Recuerdo que en ese entonces no quería llamarme a mí misma feminista, me daba miedo. Pero no porque me pareciera ofensivo, si no porque lo veía como un honor que no merecía, como un título que sólo algunas con más experiencia, coherencia, estudios y canas que las mías merecían llevar.
Y aún con el miedo a la etiqueta, mis comentarios me delataban y fui muchas veces la “loca feminista” en espacios en mi universidad, mi trabajo y mi voluntariado. Fui reflexionando mientras crecía, junto a libros y conversaciones con otras amigas brujas, sobre nuestras experiencias personales: el primer acoso, la dependencia de caminar con un hombre para sentirnos seguras, la primera relación abusiva de pareja, el miedo de los hombres a las mujeres arrechas (como se dice en Nicaragua a las personas que tienen actitud fuerte o enojada), las expectativas del amor romántico, las presiones sobre el deber ser de nuestros cuerpos, las frustraciones al no ser escuchadas por hombres en roles de poder, el cuestionamiento de jefes hombres en mi trabajo sobre mi activismo feminista, la petición de apoyo de mujeres para salir del círculo de la violencia, la violación de una amiga que no reconocimos como tal hasta muchos años después o las llamadas de apoyo para acceder a un aborto seguro en un Estado que lo penaliza. Mi historia me ha enseñado la lucha personal y política que implica reconocerse como mujer feminista en nuestra sociedad.

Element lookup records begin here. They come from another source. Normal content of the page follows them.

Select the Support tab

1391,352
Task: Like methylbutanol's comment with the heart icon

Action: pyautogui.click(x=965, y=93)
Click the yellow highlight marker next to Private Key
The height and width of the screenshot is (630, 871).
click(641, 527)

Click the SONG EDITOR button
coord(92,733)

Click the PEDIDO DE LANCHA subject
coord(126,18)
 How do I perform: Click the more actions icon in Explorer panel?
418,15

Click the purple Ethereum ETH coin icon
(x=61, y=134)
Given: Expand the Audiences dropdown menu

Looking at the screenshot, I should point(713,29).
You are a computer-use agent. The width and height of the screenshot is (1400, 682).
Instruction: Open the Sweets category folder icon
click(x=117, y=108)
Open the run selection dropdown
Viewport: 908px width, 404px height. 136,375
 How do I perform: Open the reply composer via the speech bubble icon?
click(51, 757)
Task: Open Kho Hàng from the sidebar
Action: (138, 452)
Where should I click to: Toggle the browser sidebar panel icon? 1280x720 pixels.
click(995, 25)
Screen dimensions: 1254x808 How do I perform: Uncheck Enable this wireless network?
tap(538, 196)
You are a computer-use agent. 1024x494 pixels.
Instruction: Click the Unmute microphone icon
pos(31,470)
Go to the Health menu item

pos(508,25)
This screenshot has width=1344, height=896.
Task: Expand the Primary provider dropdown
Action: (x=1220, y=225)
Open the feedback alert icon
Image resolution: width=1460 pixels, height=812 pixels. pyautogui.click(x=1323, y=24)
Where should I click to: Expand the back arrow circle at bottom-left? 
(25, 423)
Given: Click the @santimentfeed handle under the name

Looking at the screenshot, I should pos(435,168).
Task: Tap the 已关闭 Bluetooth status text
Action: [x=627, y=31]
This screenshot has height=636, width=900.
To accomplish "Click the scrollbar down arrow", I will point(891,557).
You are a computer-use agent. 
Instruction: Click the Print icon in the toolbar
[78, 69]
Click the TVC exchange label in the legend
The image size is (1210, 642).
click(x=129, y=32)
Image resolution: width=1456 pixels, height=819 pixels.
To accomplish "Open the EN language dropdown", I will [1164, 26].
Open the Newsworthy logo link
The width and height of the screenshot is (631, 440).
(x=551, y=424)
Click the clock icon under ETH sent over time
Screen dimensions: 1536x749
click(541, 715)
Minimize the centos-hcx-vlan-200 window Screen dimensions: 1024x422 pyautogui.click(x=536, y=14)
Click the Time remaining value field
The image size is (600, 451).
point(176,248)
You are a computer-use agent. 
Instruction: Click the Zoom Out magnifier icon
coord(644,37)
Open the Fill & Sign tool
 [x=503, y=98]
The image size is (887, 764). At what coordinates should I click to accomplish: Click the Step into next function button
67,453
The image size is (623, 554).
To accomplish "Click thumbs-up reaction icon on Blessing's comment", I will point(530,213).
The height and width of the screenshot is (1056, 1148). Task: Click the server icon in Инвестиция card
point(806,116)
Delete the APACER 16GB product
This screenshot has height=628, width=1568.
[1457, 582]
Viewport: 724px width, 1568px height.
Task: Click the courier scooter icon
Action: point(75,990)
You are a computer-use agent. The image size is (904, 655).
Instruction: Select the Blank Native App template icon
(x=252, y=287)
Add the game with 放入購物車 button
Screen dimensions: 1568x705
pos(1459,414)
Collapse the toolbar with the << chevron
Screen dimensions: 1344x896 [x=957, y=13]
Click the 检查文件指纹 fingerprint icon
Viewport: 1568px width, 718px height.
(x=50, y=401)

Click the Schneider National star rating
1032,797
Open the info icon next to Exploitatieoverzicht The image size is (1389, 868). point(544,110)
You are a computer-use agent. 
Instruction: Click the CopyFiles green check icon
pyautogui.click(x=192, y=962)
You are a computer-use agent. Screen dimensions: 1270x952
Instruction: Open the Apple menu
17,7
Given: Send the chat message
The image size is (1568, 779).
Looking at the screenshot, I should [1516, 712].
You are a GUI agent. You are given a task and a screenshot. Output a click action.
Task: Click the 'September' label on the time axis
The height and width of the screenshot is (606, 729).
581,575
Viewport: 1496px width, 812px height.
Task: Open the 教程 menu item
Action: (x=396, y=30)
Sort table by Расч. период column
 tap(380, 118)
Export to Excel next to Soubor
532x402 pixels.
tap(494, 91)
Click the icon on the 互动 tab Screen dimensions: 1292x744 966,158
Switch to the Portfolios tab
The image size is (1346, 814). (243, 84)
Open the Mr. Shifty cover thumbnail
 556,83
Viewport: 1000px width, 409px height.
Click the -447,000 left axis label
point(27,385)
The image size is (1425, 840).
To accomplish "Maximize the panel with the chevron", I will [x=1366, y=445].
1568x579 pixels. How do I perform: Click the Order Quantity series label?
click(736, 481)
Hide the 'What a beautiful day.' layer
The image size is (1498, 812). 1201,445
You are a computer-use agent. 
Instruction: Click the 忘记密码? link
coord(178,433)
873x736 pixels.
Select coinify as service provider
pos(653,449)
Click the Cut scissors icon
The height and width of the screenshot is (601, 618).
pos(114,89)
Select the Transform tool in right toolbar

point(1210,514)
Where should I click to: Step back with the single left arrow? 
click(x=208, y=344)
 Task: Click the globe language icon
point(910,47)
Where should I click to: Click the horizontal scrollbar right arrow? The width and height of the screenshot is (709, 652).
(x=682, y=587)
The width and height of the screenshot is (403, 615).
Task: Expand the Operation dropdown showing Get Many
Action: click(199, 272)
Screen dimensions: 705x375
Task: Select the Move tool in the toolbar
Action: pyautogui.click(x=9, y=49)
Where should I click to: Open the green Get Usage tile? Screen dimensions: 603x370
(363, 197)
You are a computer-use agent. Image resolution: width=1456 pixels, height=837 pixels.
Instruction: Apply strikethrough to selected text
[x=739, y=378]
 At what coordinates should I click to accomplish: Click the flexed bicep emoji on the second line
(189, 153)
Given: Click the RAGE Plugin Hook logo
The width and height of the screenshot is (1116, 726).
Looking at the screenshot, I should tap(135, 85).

No sé qué día me convertí en feminista, pero poco a poco, al abrazar mi historia familiar, personal y la de otras mujeres, fui entendiendo que ser feminista no es un título que hay que merecer o un punto de llegada. Es dejarse inspirar por otras mujeres y sumarse a este camino vital y liberador donde nos vamos encontrando, cuestionando, deconstruyendo y logramos perder el miedo a ser incómodas, a ponernos las gafas violetas, levantar la bandera morada y la pañoleta verde para luchar cotidianamente por nuestros derechos.